If you’re not conversant with the physiology, this is it in a nutshell: When you consistently eat Very Low Carb (VLC), and your stored liver glycogen (from carbs) is used up, besides lowering your blood sugar, your blood insulin level also drops. This low blood insulin level signals the liver to switch from using glucose for fuel to using fat. Your liver then breaks down body fat and thus maintains energy homeostasis (at the cellular level) without slowing down your metabolism. This ONLY occurs when you have low blood INSULIN by eating VLC.
Without understanding at first the how and why, I’ve been following this principle for 16 years and have lost almost 200 pounds. I started at 375 and maintain my weight well below 200 today. It didn’t happen all at once or in exactly the same way. As circumstances required over the years (#419), the details “evolved”, starting with eating a lot and just guessing at the carbs as I ate fewer of them. Today I also incorporate full-day fasting.
As a bonus that neither my doctor nor I fully recognized or appreciated, from the get go I have been free of all my diabetes meds except Metformin, and my type 2 diabetes remains in remission. My latest A1c was 5.2%.
Another “essential” benefit of this VLC Way of Eating, besides easy weight loss and dramatic improvement in blood glucose control, is that while your body is in this state of “energy homeostasis,” you don’t eat as much because YOU ARE NOT HUNGRY. Your body is “happy” because it has all the energy it needs for whatever you want to do. You could run a marathon! Go ahead, Google it. Research exercise physiologists like Jeff Volek and others describe how you avoid “hitting the wall” as you do when you “carb load” and then your body runs out of stored liver and muscle glycogen. Everyone has enough fat (fuel) in storage to run a marathon (or 2 or 3!).
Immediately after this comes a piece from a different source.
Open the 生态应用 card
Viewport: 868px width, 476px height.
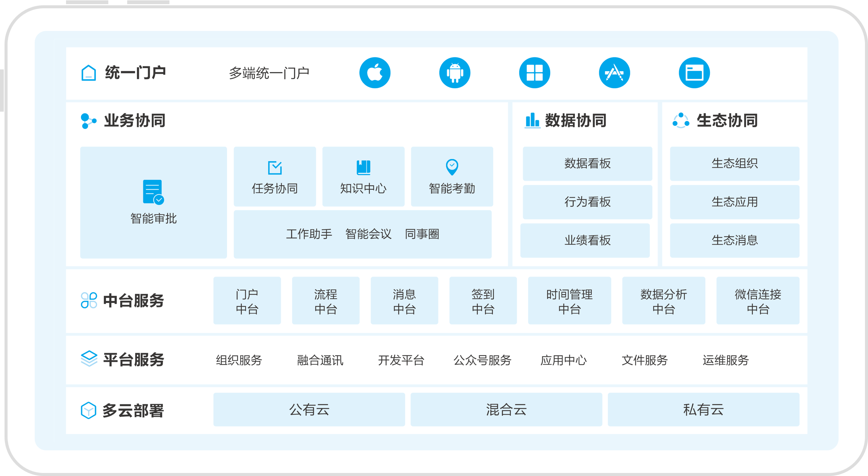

I’m just a lay bloke, long since retired from an unrelated profession. I was fat as a teenager and got fatter and fatter as I ate “a balanced diet,” as my government, my doctor (and his dietitian), and the Certified Diabetes Educators (CDEs), and the American Diabetes Association, and the American Heart Association, etc, have been telling us to do for half a century: “Eating fat makes you fat.” “Eat fruits and grains.” “Eat a ‘heart-healthy,’ ‘one-size-fits-all,’ ‘mostly plant-based’ diet,” and “avoid saturated fat, cholesterol and added salt” and “eat vegetable oils instead.” We’ve been unwitting guinea pigs in the largest uncontrolled experiment in history!
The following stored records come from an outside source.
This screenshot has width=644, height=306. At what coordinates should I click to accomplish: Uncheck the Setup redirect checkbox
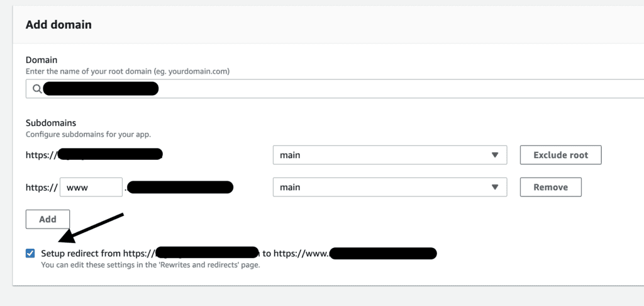coord(30,253)
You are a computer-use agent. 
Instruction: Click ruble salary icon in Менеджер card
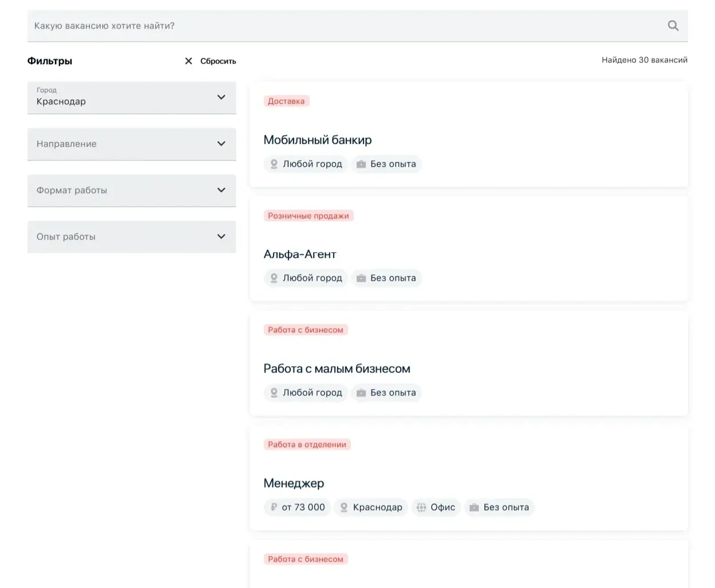[274, 507]
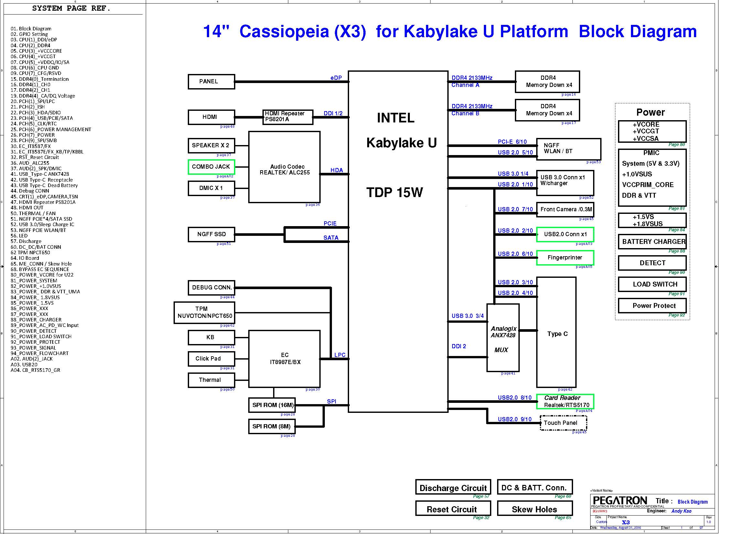Click the dashed Touch Panel box
Image resolution: width=756 pixels, height=534 pixels.
[563, 423]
And it has all gone horribly wrong. In science, when an experiment goes wrong, i.e. when the outcomes are shown to cause harm, the ethically responsible thing to do is to STOP THE EXPERIMENT. A classic example was the ACCORD trial in 2008. So, why doesn’t government stop this experiment now? Why don’t they correct the Dietary Guidelines? In the absence of that unlikely scenario, it’ll have to be up to you. Youll have to do it!